This is the Process of taking all the individual client’s sample’s necessary tangible information regarding a sample being received not limited to patient name, Date of Birth, specimen type, possible diagnosis, etc. and transferring it to an alphanumeric combination eliminating information that could potentially be used to expose any sensitive patient data (in compliance with HIPPA).
2) Grossing – Dissection of tissue sample in a ventilation hood. Once sample is dissected, it is then placed in a cassette (with or without sponges or tissue paper) for processing.

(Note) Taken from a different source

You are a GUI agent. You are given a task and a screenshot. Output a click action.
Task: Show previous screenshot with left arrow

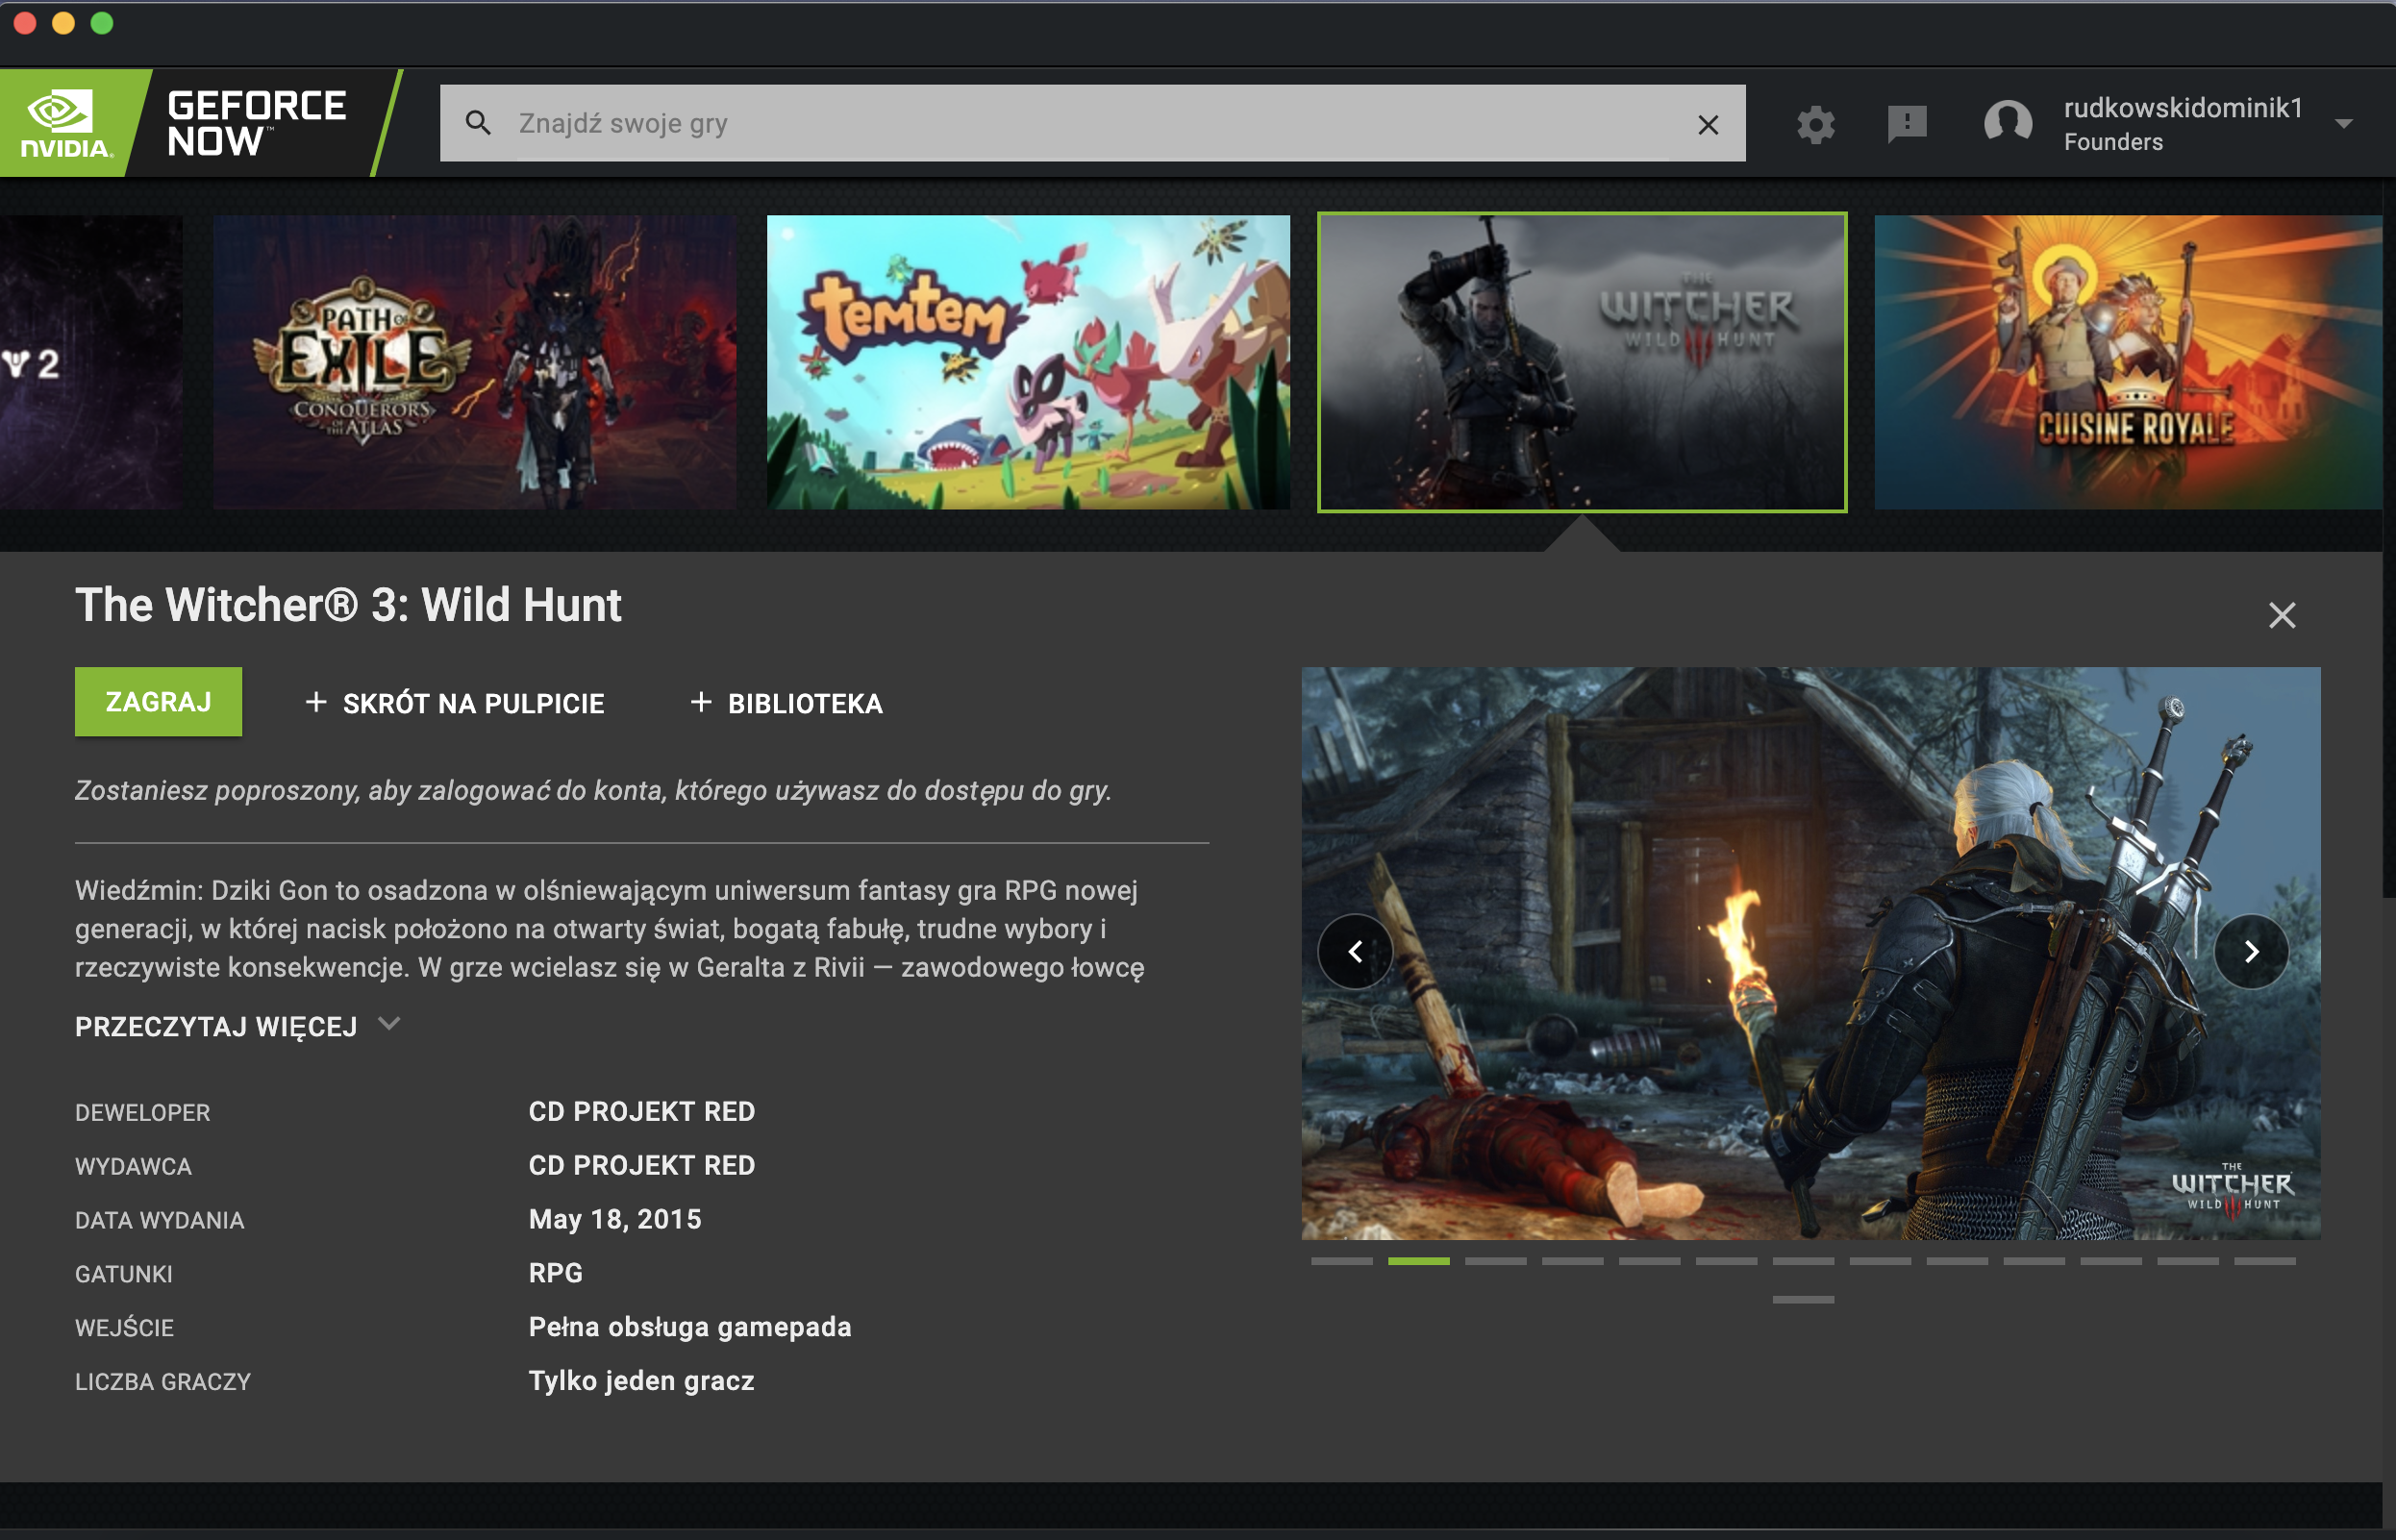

3) Processing – Tissue then goes through a series of steps: a)Dehydration – Removal of all water present in the tissue sample, usually done with alcohol. b) Clearing – The removal of alcohol from the tissue. This reagent must be miscible in both alcohol and paraffin wax. c)Infiltration – Replacing the clearing agent with a support medium such as paraffin wax (or other infiltration mediums) throughout the tissue sample. Support medium is usually the same as embedding medium.

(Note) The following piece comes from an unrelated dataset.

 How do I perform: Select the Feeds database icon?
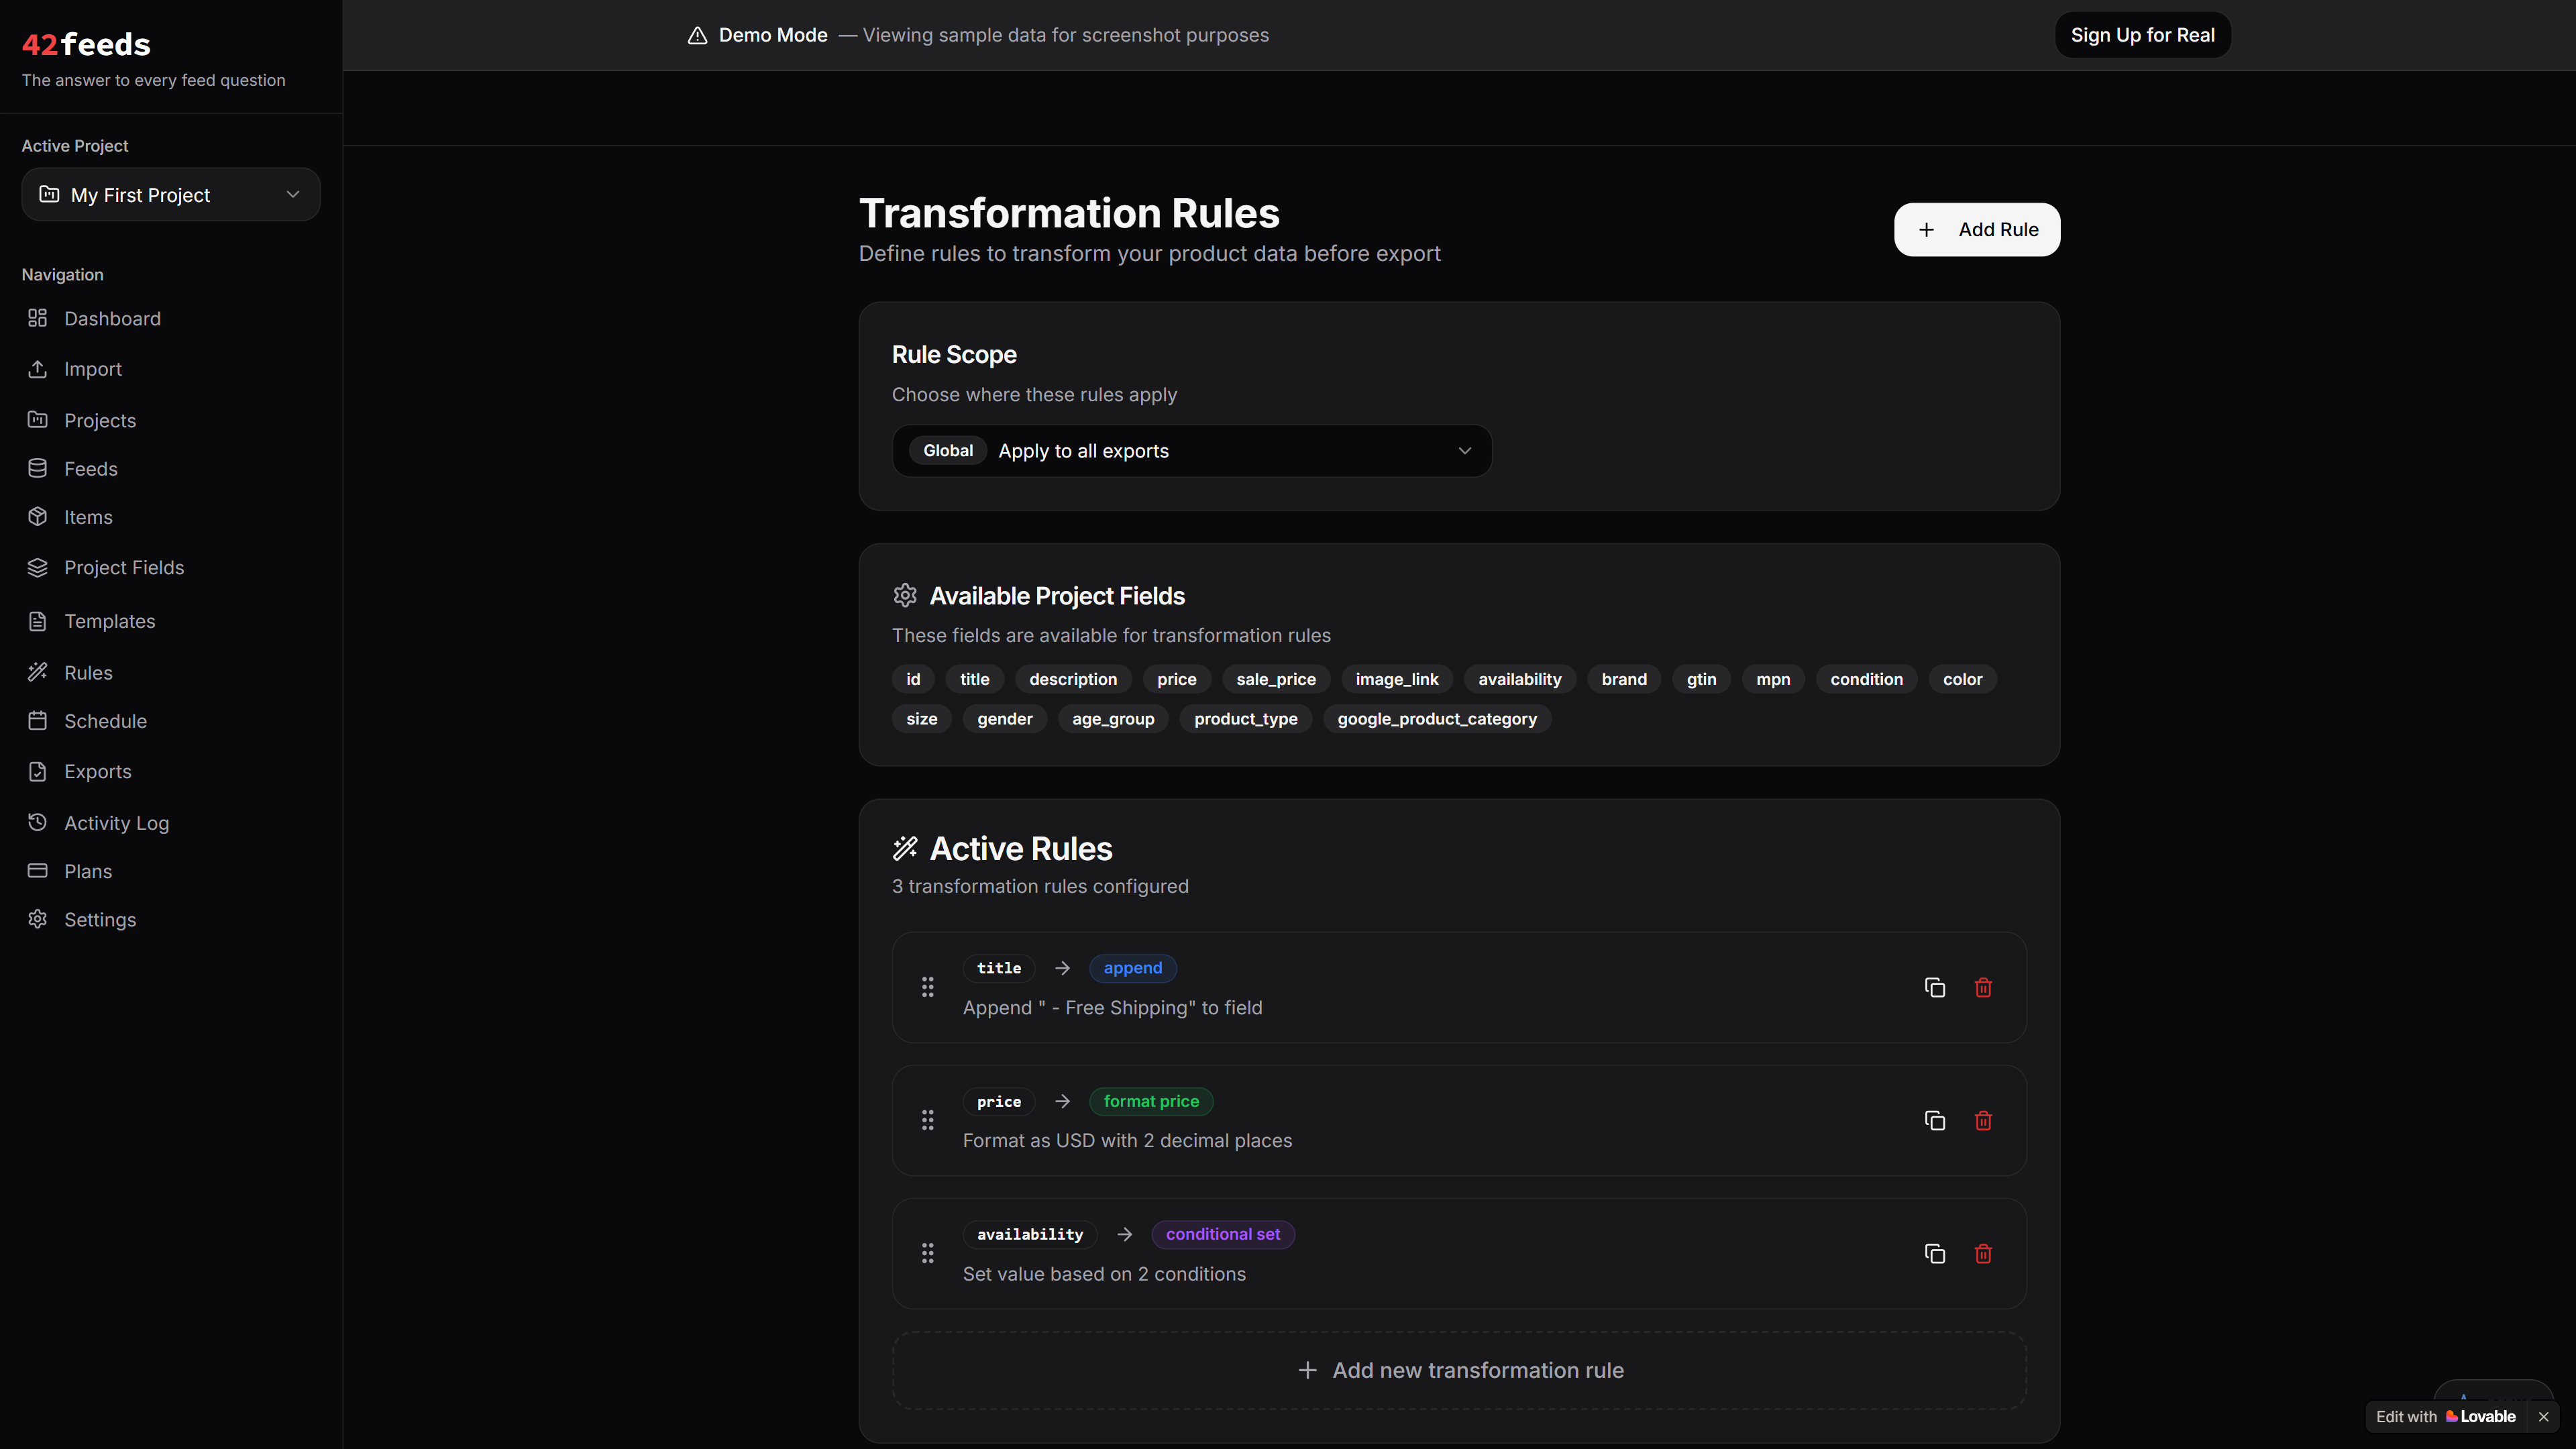click(x=38, y=468)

4) Embedding – Also known as Casting or blocking; This is the process of allowing the infiltration medium to encase the tissue, then allowing the medium to solidify.
5) Microtomy – Cutting the tissue into sections between 4-10 (on average) microns, forming a ribbon and laying it on a floatation bath (water bath). The sections are then picked up on slides, air-dried or dried in a convection oven, and they go to the stainer.
6) Staining – H&E standard hematoxylin and eosin staining.
7) Coverslip – using a toluene based mounting medium and slides are using a #1 thick coverslips.